Yadırgamam inan bundan sonra, eksikliğini hissetmem senin sevginin. Hiç tatmadığım bir çikolata gibi senin şefkatin. Hayatım boyunca bilmediğim için nasıl bir şey olduğunu, canım istemedi hiç. Arada merak ettiğim oldu aslında ama sayende ördüğüm taştan duvar, beni de taşlaştırdı zamanla. Bir de baktım ki yıllar sonra, olmasan da oluyormuş demek ki. Hiç olmadın ki zaten. Sevmeyi öğretmedin ya sen bana, ben öğrendim zamanla biliyor musun? Düşe kalka, acıdan kıvrana kıvrana, çarpa çarpa duvarlarıma, öğrendim. Senin yaptıklarının tam tersiymiş sevmenin belirtileri. İlgilenmekmiş onunla, fedakârlıkmış sevgi.
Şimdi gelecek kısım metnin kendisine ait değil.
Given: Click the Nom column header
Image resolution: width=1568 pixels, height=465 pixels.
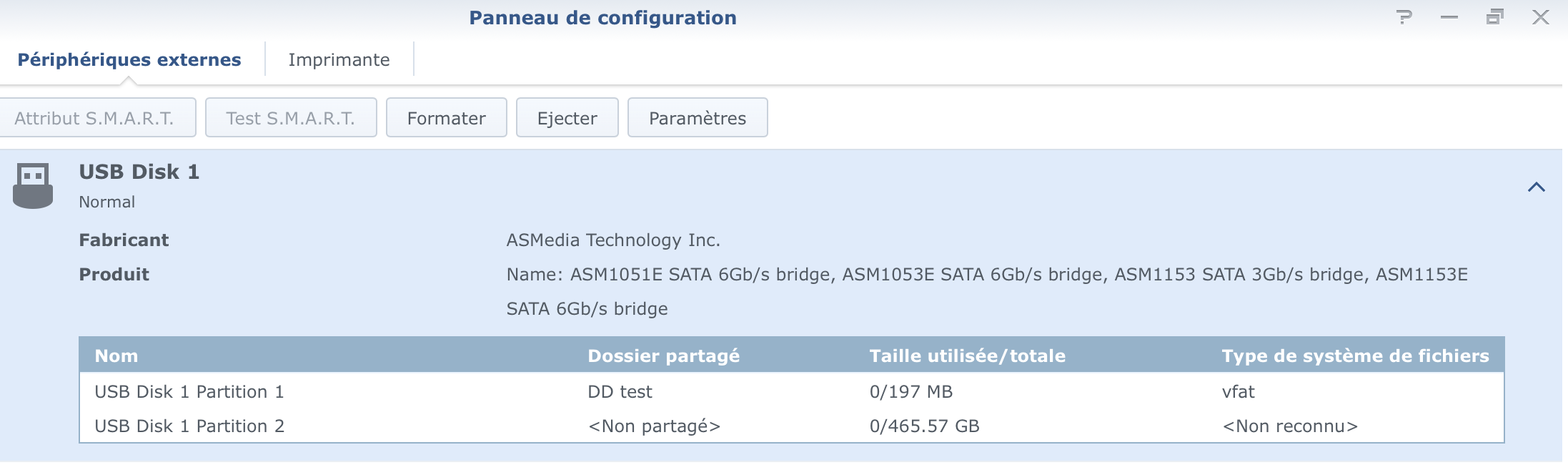Looking at the screenshot, I should click(x=116, y=356).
Birine bakarken gözlerinin içinin gülmesi diye bir şey varmış biliyor musun? Bana böyle baktılar baba. Senin hep benden esirgediğin sevgiyi gördüm etrafıma bakınca. Yokluğun daha huzur verici biliyor musun varken yok olmandansa. En azından yok diyorum geçiyorum. Varlığın ağır geliyor baba. Bir yerlerde var olduğunu bilmek bile koyuyor kimi zaman. Hani bir söz vardır ya; eşeğin Niğde’ye tayini çıkmasıyla ilgili. Aynı böyle bir durum işte. Bir şeyler geçti baba. Sana neden baba dediğimi bile bilmiyorum aslında. Ağız alışkanlığı olamaz, alışacak kadar söylemedim ki. Yaşlandığımda, olursa eğer, torunlarıma anlatacak baba-kız hikâyem de yok hiç. Yaşıtlarım yuva kurma hayallerine dalarken ben, tek başıma nasıl idare edeceğimi düşündüm hep. Ama seni yanıltıp, hala kendi doğrularımla, ayakta kalabildiğim için senin adına üzgünüm. Hata yapmamaya alıştım. Çünkü hep buna zorladım kendimi; hatasız yaşamak zorundaydım. Aksi seni mutlu edecekti çünkü. Gerçek bir baba nasıl olmalıdır bilmiyorum ama senin gibi olmadığı kesin. Babalık yapamayan sensin ama vefasız evlat ilan edilen benim. Pek adil değil sanki. Ne ektin de ne biçeceksin ki? Sevginin emek istediği film repliğinde mi kaldı?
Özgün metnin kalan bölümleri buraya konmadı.